## The data:
- - -

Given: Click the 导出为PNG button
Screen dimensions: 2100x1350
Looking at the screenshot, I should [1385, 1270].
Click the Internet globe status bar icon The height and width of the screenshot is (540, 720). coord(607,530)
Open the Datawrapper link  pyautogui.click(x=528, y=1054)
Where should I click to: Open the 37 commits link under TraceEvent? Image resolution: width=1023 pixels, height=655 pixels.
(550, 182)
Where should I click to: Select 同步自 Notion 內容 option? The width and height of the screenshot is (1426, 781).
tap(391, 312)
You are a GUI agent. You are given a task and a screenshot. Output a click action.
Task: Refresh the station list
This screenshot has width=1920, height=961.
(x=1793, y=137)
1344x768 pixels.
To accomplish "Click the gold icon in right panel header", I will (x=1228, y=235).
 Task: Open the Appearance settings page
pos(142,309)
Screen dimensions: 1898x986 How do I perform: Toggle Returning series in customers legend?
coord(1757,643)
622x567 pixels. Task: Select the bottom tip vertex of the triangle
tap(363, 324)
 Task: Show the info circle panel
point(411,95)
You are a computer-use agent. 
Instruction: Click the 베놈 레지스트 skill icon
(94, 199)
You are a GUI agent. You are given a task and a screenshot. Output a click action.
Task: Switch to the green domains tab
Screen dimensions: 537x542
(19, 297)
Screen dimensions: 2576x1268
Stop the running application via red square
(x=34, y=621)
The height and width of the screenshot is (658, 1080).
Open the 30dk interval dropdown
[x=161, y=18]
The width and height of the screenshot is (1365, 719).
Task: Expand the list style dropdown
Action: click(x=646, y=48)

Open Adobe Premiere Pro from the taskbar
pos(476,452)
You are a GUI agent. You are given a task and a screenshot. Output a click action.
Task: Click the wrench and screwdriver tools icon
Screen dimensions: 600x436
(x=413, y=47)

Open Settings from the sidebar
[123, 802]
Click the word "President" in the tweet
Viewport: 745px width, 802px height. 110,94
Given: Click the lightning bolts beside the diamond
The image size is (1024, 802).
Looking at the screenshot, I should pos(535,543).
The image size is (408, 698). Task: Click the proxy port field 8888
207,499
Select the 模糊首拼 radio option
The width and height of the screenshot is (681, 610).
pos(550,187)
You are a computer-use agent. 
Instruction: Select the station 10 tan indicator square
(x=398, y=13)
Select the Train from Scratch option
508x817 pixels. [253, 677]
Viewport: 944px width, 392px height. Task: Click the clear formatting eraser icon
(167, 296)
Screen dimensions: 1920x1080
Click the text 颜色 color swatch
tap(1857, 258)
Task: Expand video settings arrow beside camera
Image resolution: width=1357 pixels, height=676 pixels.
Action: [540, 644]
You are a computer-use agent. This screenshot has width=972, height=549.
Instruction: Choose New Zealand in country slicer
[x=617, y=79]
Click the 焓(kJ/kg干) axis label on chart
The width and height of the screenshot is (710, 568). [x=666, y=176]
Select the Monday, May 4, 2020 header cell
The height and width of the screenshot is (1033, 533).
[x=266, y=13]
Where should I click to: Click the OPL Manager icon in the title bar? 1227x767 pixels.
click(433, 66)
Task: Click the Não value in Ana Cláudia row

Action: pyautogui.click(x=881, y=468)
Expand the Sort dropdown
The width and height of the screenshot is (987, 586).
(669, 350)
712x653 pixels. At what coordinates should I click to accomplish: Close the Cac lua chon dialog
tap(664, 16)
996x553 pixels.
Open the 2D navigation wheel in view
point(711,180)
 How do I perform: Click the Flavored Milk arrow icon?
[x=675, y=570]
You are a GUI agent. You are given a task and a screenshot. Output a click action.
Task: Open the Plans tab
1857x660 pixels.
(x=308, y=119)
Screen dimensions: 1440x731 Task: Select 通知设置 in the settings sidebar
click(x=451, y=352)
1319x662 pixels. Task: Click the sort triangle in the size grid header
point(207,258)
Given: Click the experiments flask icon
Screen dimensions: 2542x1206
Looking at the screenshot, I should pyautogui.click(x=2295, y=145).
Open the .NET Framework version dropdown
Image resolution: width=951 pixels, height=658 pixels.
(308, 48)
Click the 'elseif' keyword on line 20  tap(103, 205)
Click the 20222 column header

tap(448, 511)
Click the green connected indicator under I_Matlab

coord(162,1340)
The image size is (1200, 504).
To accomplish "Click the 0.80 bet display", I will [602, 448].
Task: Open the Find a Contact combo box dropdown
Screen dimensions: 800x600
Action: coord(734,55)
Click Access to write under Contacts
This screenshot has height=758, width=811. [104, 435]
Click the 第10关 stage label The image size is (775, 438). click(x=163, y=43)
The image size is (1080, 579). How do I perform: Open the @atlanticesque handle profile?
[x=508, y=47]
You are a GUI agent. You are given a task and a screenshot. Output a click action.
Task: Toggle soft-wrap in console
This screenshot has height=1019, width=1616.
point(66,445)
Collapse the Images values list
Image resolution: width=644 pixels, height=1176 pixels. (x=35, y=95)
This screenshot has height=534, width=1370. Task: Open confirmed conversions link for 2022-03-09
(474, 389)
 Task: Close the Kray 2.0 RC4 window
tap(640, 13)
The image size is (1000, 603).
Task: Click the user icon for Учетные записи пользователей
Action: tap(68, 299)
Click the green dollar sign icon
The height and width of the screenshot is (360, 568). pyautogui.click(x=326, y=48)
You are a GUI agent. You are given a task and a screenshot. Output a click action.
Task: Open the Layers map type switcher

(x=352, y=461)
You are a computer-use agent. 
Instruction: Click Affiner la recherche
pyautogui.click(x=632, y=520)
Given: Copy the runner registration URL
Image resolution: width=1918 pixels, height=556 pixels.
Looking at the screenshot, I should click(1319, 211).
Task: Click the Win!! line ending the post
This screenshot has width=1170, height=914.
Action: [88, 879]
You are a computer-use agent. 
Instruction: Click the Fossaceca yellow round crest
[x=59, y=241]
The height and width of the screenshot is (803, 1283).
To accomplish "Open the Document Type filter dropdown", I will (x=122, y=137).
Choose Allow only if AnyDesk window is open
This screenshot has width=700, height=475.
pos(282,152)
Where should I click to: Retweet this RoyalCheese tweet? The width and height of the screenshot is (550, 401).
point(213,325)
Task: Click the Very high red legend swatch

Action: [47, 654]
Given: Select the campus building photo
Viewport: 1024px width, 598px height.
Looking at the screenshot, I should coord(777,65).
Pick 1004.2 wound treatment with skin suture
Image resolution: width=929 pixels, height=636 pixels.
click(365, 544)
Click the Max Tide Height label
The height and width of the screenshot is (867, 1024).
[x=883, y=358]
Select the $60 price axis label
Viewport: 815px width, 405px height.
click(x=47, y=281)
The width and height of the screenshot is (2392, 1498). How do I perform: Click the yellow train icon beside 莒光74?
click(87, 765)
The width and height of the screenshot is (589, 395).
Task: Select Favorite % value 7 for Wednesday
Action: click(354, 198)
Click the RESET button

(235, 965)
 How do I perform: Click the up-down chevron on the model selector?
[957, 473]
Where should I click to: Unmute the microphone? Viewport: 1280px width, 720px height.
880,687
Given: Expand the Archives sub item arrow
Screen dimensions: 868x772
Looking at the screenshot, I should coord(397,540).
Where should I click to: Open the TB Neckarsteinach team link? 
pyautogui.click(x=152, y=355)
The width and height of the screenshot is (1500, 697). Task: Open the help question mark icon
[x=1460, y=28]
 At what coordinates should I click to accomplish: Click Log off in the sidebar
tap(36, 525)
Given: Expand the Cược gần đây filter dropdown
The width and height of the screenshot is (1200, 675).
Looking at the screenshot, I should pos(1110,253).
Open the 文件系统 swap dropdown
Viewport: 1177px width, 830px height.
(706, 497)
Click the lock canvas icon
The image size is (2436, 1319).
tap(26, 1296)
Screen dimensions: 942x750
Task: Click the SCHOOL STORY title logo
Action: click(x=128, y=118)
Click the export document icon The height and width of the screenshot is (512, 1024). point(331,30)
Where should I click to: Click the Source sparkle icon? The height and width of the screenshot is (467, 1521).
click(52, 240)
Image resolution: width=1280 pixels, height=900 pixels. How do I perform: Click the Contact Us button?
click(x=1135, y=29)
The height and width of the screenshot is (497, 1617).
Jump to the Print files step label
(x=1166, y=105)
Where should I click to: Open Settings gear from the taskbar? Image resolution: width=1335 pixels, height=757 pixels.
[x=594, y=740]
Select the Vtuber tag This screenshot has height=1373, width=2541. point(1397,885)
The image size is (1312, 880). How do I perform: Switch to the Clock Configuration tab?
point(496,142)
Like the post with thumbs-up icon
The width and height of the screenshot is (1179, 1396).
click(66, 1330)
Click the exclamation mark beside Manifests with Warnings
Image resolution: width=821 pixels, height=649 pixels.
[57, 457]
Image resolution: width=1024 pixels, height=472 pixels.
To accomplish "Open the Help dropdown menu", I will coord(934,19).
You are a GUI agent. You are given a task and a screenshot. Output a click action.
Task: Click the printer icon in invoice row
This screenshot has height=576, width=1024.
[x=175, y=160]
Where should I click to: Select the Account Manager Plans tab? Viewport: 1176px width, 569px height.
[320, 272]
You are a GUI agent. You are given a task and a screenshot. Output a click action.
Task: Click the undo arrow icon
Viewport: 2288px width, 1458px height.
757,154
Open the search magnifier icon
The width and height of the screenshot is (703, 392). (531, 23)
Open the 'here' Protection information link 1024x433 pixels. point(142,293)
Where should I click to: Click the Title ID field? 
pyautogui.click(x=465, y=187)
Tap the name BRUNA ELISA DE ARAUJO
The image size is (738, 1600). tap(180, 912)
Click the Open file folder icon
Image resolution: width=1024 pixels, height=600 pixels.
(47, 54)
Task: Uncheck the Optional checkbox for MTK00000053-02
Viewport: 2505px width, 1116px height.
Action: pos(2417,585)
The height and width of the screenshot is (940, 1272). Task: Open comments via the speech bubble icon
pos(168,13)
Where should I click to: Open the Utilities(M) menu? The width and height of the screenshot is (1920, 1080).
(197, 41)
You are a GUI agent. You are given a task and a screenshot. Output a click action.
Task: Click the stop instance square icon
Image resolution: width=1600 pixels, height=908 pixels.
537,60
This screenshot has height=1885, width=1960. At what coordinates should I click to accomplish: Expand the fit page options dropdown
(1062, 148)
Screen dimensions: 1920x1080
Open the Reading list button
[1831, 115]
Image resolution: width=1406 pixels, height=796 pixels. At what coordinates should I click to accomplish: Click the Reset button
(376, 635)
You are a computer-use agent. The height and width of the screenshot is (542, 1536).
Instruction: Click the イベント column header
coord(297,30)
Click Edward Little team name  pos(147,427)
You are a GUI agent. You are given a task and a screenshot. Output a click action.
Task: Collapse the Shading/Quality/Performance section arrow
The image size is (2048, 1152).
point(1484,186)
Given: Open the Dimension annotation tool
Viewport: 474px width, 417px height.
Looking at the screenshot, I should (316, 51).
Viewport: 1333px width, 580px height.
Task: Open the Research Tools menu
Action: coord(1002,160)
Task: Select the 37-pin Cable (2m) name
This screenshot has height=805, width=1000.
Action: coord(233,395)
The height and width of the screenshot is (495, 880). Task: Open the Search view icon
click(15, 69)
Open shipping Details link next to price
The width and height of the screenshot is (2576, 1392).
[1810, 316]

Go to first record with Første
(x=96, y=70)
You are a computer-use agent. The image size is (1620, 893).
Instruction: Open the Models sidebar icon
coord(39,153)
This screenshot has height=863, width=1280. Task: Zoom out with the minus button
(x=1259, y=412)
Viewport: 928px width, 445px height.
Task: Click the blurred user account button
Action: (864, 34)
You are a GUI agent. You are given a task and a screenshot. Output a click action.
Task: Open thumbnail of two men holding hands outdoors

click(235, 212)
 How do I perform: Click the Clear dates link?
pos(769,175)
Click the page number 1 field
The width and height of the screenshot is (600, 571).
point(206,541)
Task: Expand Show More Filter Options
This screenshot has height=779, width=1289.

- - -

## Work to complete:
Reproduce verbatim the portion of the data above that begins with its first line and ends with the line containing "Open the Datawrapper", including both of those lines.

## Complete output:
Given: Click the 导出为PNG button
Screen dimensions: 2100x1350
Looking at the screenshot, I should [1385, 1270].
Click the Internet globe status bar icon The height and width of the screenshot is (540, 720). coord(607,530)
Open the Datawrapper link  pyautogui.click(x=528, y=1054)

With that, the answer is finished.